L’archevêque de Montréal, Christian Lépine, n’a pas voulu commenter cette démarche. Mais celui de Québec, Gérald Cyprien Lacroix, a envoyé quelques commentaires à La Presse : « Comme plusieurs diocèses, l’Église catholique de Québec a constitué un comité indépendant pour traiter les allégations d’abus ou d’inconduite. Ce comité indépendant a ouvert une ligne d’assistance pour signaler toute situation, passée ou présente, d’abus sexuel ou faire part d’un témoignage à ce sujet : 581 316-2010. » Ce comité a été créé en 1990 et, depuis février dernier, comporte une ligne téléphonique directe. Jusqu’à 2018, une centaine de dénonciations avaient été rapportées, mais en 2018 et en 2019, il y a eu une trentaine de dénonciations, selon Valérie Roberge-Dion, responsable des communications au diocèse de Québec. « Peut-être suite à l’appel du pape François, aux invitations des évêques canadiens, au mouvement #metoo ? Il est pertinent de noter que des appels et courriels reçus, une faible proportion concerne effectivement des cas d’abus sexuels sur mineurs. Lorsque c’est le cas, ils réfèrent presque tous à des cas très anciens : les personnes tiennent à dénoncer avant la fin de leur vie. »

Un rapport et une enquête à Montréal

Un rapport diffusé en novembre de la juge à la retraite Pepita Capriolo sur un prêtre agresseur, Brian Boucher, proposait la création d’un « ombudsman » pour ce type de dénonciations.

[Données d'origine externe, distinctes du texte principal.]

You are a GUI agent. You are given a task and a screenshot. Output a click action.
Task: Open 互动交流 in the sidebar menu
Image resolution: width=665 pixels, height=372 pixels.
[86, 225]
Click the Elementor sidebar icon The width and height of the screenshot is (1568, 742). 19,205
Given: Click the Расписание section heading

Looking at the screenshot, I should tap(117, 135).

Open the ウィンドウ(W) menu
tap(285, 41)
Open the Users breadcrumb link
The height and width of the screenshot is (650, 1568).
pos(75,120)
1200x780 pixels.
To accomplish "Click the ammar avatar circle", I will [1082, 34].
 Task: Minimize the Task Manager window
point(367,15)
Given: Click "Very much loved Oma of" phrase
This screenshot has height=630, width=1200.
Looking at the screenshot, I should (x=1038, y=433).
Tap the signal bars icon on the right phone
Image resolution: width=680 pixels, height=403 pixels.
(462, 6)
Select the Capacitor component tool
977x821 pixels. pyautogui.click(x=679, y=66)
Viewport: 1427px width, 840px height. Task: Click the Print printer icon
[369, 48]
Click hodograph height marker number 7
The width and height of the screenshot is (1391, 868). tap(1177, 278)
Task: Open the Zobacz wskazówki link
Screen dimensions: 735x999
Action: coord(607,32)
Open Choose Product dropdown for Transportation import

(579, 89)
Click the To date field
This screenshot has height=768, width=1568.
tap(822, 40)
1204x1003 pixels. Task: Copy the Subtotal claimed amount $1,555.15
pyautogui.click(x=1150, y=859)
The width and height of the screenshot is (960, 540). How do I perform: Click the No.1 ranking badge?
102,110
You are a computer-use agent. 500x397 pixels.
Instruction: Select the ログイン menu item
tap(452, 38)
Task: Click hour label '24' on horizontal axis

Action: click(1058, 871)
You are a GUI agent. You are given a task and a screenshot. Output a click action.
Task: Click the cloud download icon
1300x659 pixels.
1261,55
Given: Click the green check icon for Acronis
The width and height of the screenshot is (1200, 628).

Ce genre de point de contact unique ressemble à une ligne réservée, selon Philippe Vaillancourt, du site Présence information religieuse. Mgr Lépine avait annoncé en 2019 une grande enquête sur les archives du diocèse. Mais la juge à la retraite Anne-Marie Trahan, qui devait diriger l’enquête, est morte quelques mois plus tard, et cette enquête n’est toujours pas commencée.

Portrait statistique

La ligne sur les agressions sexuelles cléricales en France ressemble davantage à une opération statistique qu’à une ouverture réelle envers les victimes, selon Thomas Reese, jésuite de l’Université de Santa Clara, en Californie, qui a dirigé le magazine jésuite America de 1998 à 2005. « Des lignes réservées comme ça, il y en a dans de nombreux diocèses aux États-Unis, dit le père Reese. On ne les ferme pas après 18 mois. Je dirais que ce projet français ressemble à une enquête du collège de criminologie John Jay en 2004 qui avait fait le portrait des abus par les prêtres. » Ce rapport américain avait conclu que 4 % des prêtres s’étaient rendus coupables d’agressions sexuelles et que 149 prêtres étaient multirécidivistes, responsables de 15 agressions chacun.

Trois départs surprenants

Philippe Vaillancourt, du média Présence information religieuse, trouve étrange le sort de trois hauts prélats fortement impliqués dans le cas de Brian Boucher, selon le rapport de la juge Capriolo. Thomas Dowd, évêque auxiliaire à Montréal depuis 2011, vient d’être nommé évêque de Sault Ste. Marie, et selon M. Vaillancourt, il a eu l’air contrit en commentant la nouvelle sur Twitter. François Sarrazin, longtemps chancelier du diocèse de Montréal, a démissionné quelques jours après la publication du rapport Capriolo, pour des raisons de santé. Et Anthony Mancini, longtemps évêque auxiliaire à Montréal et évêque de Halifax depuis 2007, a pris sa retraite inopinément en novembre. « Mancini avait 75 ans, l’âge canonique de la retraite, mais souvent, les évêques restent plusieurs années de plus en poste, dit M. Vaillancourt. Il avait été nommé pour régler des histoires d’abus sexuels dans le diocèse et avait joué un rôle important dans un rapport sur les abus sexuels dans les années 1990. » Gilles Routhier, théologien à l’Université Laval, estime que « la démission de Mancini peut être au moins indirectement liée à ce rapport. Ceci dit, d’autres facteurs étaient en jeu. Le nonce a essayé de régler quelques nominations avant son départ. » Le nonce apostolique Luigi Bonazzi, ambassadeur du Vatican au Canada, vient de partir pour prendre les mêmes fonctions en Albanie.